Pietro - Il y a une cinquième maladie. Celle qui touche la société.
La société est malade. On a eu beaucoup de mal à
classer Qohélet politiquement. Est-il conservateur, réactionnaire,
anarchiste ? À mon avis, la solution est de concilier ces apparentes
contradictions et de le considérer comme un conservateur anarchiste
(comme l'a été É. Cioran). Jesús - Exactement, et là, non seulement sur la question du pouvoir mais par exemple sur la question de l'injustice, il est non seulement clair que pour lui il n'y a pas de justice mais il n'est pas possible de refaire ou de restaurer une justice quelconque. Il constate que vraiment ce n'est pas ça. Il n'y a rien à faire pour que ce ne soit pas ça. Cela est absolument évident. Pietro - Il semble faire référence au chapitre IV, verset 13, à un coup d'état ! Un enfant pauvre et sage prend le pouvoir. Il arrive à détrôner un roi vieux et insensé. L'enfant sort de prison. Il va régner, " mais ceux qui viennent après ne s'en réjouiront pas ". Jésus - C'est une sorte de toile de fond qu'on a donné
à ces textes. Ce n'est pas exclu mais c'est un principe beaucoup
plus large. Nous connaissons ce qu'il y a eu après mai 68
!
Après la Révolution française, vous avez fait quoi
? Napoléon ! Pietro - Il y a donc la maladie qui touche la société mais il y en a une 6ème encore plus radicale, c'est la maladie qui touche la vie même. Qohélet termine, au chapitre XI, par cette vision de la vieillesse qui ressemble à un château en ruine. Jesús - Oui, qu'est-elle ? C'est un très beau texte. Cela fait partie des gains incontournables de Qohélet. Si on résume un peu sa vision de la vie, pour lui, la mort vaut mieux que la vie. L'avorton vaut mieux que celui qui est né. Mieux encore que la mort , c'est le fait de ne pas avoir existé ! Comme ça, il ne voit pas tous les malheurs qui l'attendent en ce monde. Le problème, c'est que lorsqu'il dit cela, il est né. ! Pietro - Il y a une 7ème maladie qui est beaucoup plus radicale pour l'homme de la Bible, C'est la maladie théologique, la maladie qui touche Dieu lui-même. Le Dieu de Qohélet est un Deus absconditus. C'est peut-être l'endroit de la Bible où il est le plus caché.
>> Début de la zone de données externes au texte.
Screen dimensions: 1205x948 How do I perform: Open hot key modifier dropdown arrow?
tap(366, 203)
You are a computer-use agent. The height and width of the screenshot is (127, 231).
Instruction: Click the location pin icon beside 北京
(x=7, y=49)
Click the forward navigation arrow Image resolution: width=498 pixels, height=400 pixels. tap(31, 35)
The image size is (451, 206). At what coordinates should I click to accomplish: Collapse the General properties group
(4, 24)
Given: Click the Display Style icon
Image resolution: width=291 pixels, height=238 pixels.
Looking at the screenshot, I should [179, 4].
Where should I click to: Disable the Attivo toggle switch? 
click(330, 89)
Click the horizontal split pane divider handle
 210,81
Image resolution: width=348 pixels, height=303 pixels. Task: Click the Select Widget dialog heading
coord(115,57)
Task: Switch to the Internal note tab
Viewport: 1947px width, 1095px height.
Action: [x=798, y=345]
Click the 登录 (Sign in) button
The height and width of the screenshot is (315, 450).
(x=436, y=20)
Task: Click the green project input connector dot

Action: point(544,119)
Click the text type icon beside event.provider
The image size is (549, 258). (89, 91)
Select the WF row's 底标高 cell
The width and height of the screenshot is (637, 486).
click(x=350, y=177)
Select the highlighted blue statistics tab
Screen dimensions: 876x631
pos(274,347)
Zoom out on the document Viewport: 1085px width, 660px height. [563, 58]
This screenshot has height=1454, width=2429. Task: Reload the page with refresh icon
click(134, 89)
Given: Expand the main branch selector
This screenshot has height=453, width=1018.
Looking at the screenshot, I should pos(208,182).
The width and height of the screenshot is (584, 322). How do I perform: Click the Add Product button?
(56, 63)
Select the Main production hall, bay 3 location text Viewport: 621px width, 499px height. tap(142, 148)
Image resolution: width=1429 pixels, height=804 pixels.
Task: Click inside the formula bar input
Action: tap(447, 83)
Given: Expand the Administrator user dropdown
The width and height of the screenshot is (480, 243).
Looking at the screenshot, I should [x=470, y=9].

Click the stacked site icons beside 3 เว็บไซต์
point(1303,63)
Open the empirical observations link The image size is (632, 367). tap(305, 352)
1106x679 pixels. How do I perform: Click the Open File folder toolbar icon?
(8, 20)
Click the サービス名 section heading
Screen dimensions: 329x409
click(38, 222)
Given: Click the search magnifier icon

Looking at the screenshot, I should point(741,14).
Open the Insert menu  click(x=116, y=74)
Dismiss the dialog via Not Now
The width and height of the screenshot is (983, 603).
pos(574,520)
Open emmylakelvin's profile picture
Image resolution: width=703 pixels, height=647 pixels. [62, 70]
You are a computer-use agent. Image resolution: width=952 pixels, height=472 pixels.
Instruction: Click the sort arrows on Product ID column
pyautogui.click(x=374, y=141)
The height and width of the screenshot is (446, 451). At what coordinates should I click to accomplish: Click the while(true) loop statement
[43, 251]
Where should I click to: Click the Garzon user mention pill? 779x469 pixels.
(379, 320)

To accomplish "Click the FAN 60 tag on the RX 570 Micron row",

Jesús - Mais comme il y a toujours quelques petites phrases sur Dieu par ci, par là - qui peuvent être positives et qui souvent, me semble t-il, peuvent être des citations de la doctrine commune, de la pensée générale - il y a des gens qui disent que, chez Qohélet, cette maladie n'existe pas ! Mais Qohélet a une foi profonde ! Oui, mais dans le sens du creux. Oui, il ne nie pas que Dieu existe. Oui, mais il s'en fout. Cela ne sert strictement à rien Pietro - Il ne cite jamais le mot Yawhé. Jésus - C'est une caractéristique relativement compréhensible de la littérature de sagesse qui ne cite pas les particularités d'Israël. La littérature de sagesse, par principe, est beaucoup plus universelle. Elle ne parle ni de l'Alliance, ni de l'Exode. Elle parle de choses que tout le monde peut entendre. C'est pour ça que les deux livres qui ont le plus de succès aujourd'hui auprès des gens qui ne sont pas de la " tribu ", ce sont Qohélet et Job. Forcément. Pietro - A ce sujet, Bernanos disait : " On ne nourrit pas les perroquets
avec le vin parfumé aux aromates du Livre de Job et de l'Ecclésiaste.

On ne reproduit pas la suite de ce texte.